→ **Instructions**
• 1. Please retype the travel passage from "Across the bay" up to and including "was especially welcome.".
• 2. According to the travel passage, which fish wait on ice in the counter at El Puerto?
• 3. Summarize the travel passage in two sentences.

→ **Passage to read**
--

And sci-fi buffs can pay their respects at the shrine to Ianto Jones, a character from the Doctor Who spin-off series Torchwood, which was filmed locally. While you’re in Mermaid Bay, be sure to stop off at the Fabulous Welshcakes store, where the eponymous treats can be bought hot off the griddle in a variety of flavours.
Across the bay on a promontory, El Puerto is a fish restaurant that has long been a family favourite of ours. Steaks of hake and tuna wait appetisingly on ice in the counter for you to choose.
What better way to spend a leisurely lunch than cracking into the crusty armour of a sea bream baked in salt and watching the sun glint off the Millennium Centre over the water as you eat?
The Wales Millennium Centre (Photo: Crown copyright 2023 Cymru Wales)
And if you want to walk off your meal, you can take a stroll over the barrage with the bay to the left and the Severn Estuary to the right. But after a day on foot, the comfort of our room at the Parkgate, styled in what my wife described as “masculine colours” of blue and brown and furnished cleverly to make the most of the narrow space, was especially welcome.

--

→ **Information shown**
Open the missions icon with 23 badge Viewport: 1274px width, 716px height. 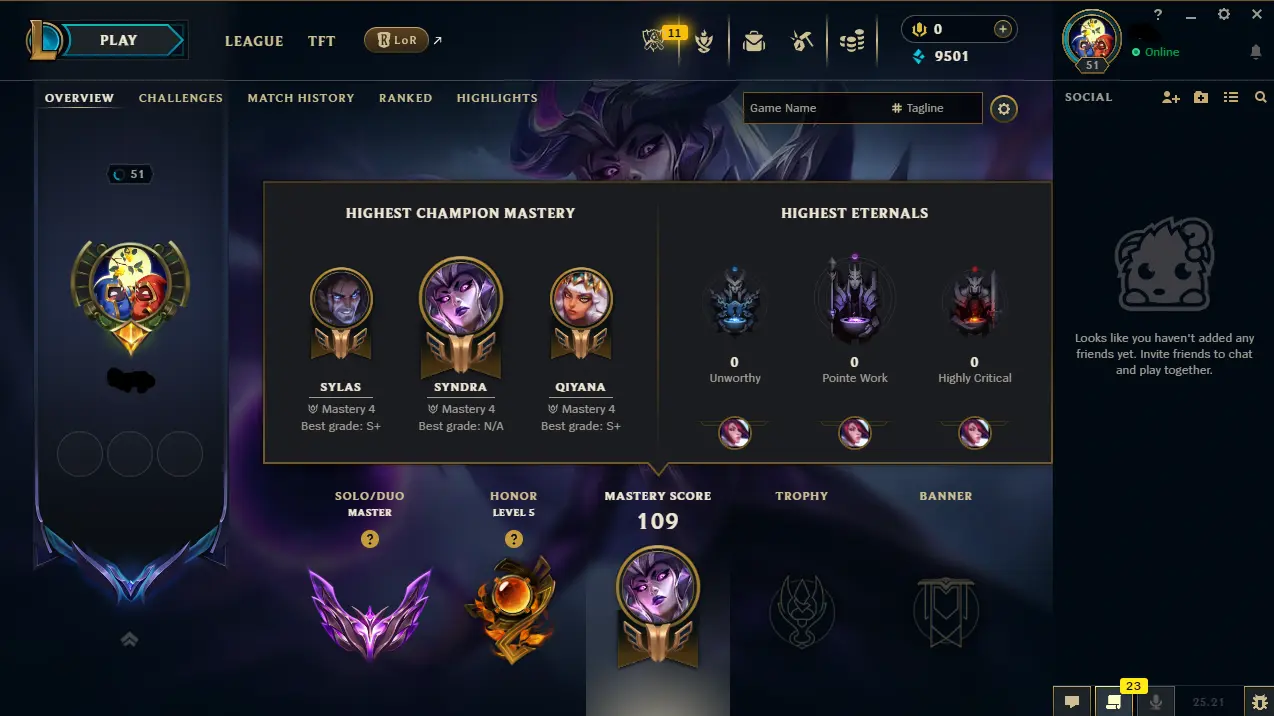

--

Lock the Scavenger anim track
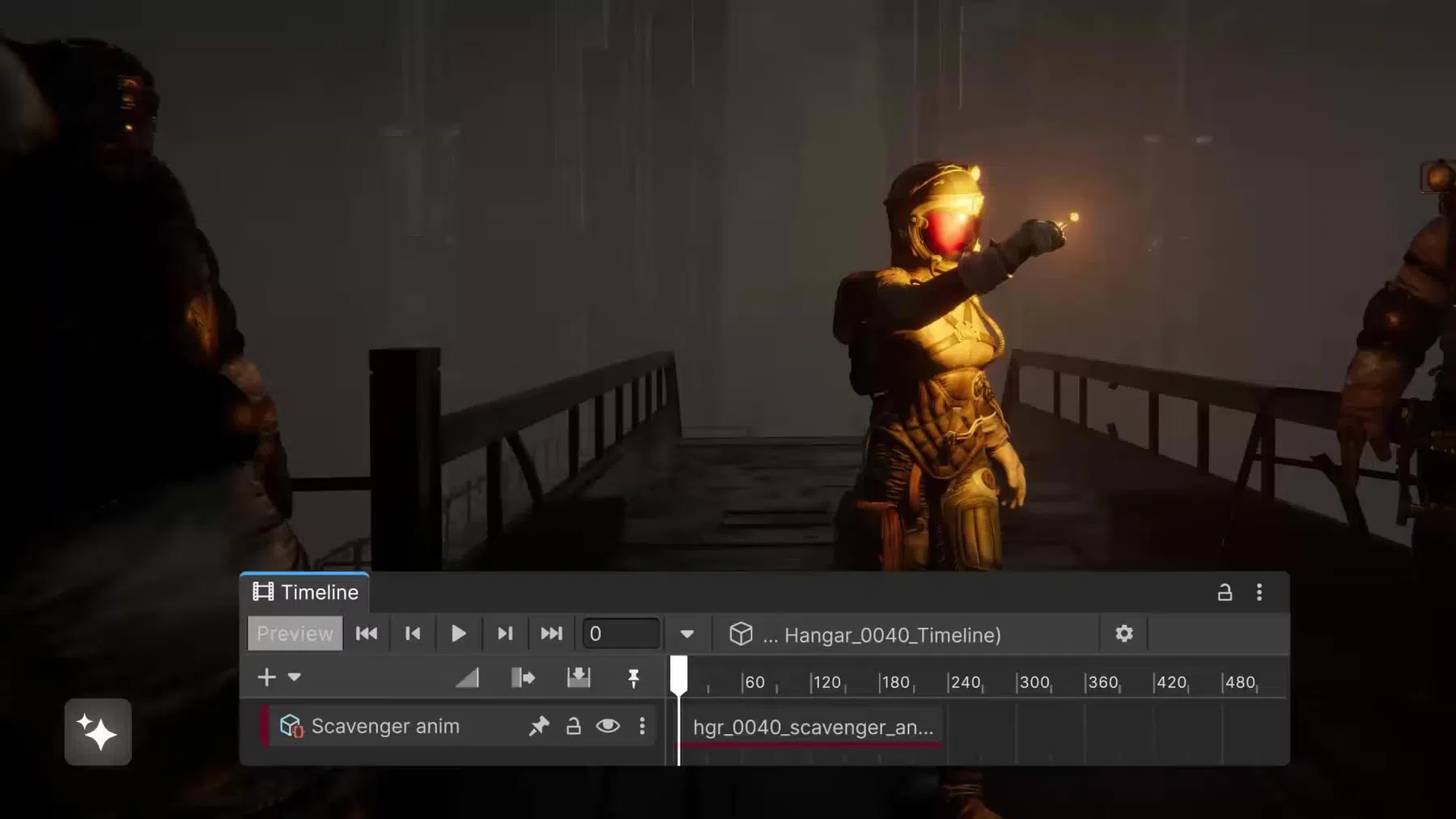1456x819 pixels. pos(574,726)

--

→ **Answers provided**
• 1.
Across the bay on a promontory, El Puerto is a fish restaurant that has long been a family favourite of ours. Steaks of hake and tuna wait appetisingly on ice in the counter for you to choose.
What better way to spend a leisurely lunch than cracking into the crusty armour of a sea bream baked in salt and watching the sun glint off the Millennium Centre over the water as you eat?
The Wales Millennium Centre (Photo: Crown copyright 2023 Cymru Wales)
And if you want to walk off your meal, you can take a stroll over the barrage with the bay to the left and the Severn Estuary to the right. But after a day on foot, the comfort of our room at the Parkgate, styled in what my wife described as “masculine colours” of blue and brown and furnished cleverly to make the most of the narrow space, was especially welcome.

• 2. Steaks of hake and tuna.

• 3. The travel passage recommends spots around the bay, including a shrine to the Torchwood character Ianto Jones, hot Welshcakes at Mermaid Bay, and fish such as salt-baked sea bream at El Puerto with a view of the Millennium Centre. It also suggests a stroll over the barrage between the bay and the Severn Estuary and describes the room at the Parkgate as a welcome comfort after a day on foot.